Congratulations to my friend Wendall! He's a pistol...the pup, that is.


----------



## Tim West (May 27, 2003)

One dog dropped in the land blind in the Open. (27) All other dogs back for Water blind.


----------



## J.D. Penn (Feb 3, 2010)

Tom Watson said:


> Congratulations to my friend Wendall! He's a pistol...the pup, that is.


After just one day with Wendall and Jimmie I'm pretty sure that applies to that whole truck!


----------



## Mike W. (Apr 22, 2008)

Open to the 4th:

1,2,5,9,14,19,22,23,25,30,31,32,35,37,38,39,42,43,44,46


----------



## Mike W. (Apr 22, 2008)

Amateur to the 2nd:

1-3, 5-10, 12,14,15,16,19,20,21,23-27,29,32-38,41,44-47

Scratches: 11,13,17,28,40,42


----------



## pam ingham (May 3, 2010)

FINALLY - I get to be the first to publicly say a big WOOOOOHOOOO to Frank and Roux!! Won the OPEN - qualified for all sorts of stuff and again, good guys do finish first!!!


----------



## Howard N (Jan 3, 2003)

*WOW!! Way to go Frank and Roux!*


----------



## cpayne (Feb 22, 2003)

Congrats Frank!


----------



## Aaron Homburg (Sep 23, 2005)

Howard N said:


> *WOW!! Way to go Frank and Roux!*



*Howard you wrote it wrong I believe!!!!! It's FC Roux!!!!!!!!! Congrats Frank and Tim!!!!


Aaron*


----------



## mohaled (Oct 7, 2007)

Awesome job Frank & Roux !!!


----------



## budsdad (Jan 28, 2008)

Tom Watson said:


> Congratulations to my friend Wendall!
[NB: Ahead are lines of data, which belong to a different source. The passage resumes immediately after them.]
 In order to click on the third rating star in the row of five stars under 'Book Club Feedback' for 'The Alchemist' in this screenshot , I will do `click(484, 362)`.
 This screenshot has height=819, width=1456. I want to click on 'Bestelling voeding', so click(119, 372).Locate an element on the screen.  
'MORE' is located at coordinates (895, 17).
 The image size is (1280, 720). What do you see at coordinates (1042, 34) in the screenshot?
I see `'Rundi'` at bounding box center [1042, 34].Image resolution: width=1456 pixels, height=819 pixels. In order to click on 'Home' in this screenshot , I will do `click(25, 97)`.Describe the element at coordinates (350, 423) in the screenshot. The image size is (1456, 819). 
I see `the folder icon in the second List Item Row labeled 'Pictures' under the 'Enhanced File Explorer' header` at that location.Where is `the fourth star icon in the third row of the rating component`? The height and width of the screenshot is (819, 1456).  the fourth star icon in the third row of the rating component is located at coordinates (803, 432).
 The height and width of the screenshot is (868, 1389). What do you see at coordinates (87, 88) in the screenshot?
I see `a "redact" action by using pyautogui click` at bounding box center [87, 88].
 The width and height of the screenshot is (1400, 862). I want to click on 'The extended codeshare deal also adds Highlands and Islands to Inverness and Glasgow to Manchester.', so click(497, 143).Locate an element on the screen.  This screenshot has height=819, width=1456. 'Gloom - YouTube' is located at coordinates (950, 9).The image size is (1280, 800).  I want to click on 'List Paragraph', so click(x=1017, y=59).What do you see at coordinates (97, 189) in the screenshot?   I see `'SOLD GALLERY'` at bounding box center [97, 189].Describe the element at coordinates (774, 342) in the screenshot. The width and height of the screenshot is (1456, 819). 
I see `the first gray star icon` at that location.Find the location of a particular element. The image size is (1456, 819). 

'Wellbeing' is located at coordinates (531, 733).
He's a pistol...the pup, that is.


Nice Job Wendall. Ty is special. You are too!


----------



## Linas Danilevicius (Jan 2, 2009)

Would someone be kind and post all of the placements for Derby, Open and Am.

Best regards,

Linas


----------



## bfarmer (Aug 6, 2006)

Linas,
2nd Hand Info and not full results. Sorry!

Open:
1- Price
2- Gunzer
3- Russell
4- Gunzer
RJ- ?
Jam- Milligan (Connie)
Jam- Schrader (Gretsky)
???

Derby:
1- Wendall
2- Gunzer
3- Gunzer
4- Gunzer
RJ- Gunzer
Jams- ???


----------



## huntinman (Jun 1, 2009)

Way to go Frank and new FC Roux!!!!


----------



## Linas Danilevicius (Jan 2, 2009)

Bobby,

Thanks for the update. Looks like Connie is getting back in shape after having her babies. Congratulations. Nine days to go for me and I start the travel adventure home! See you guys soon.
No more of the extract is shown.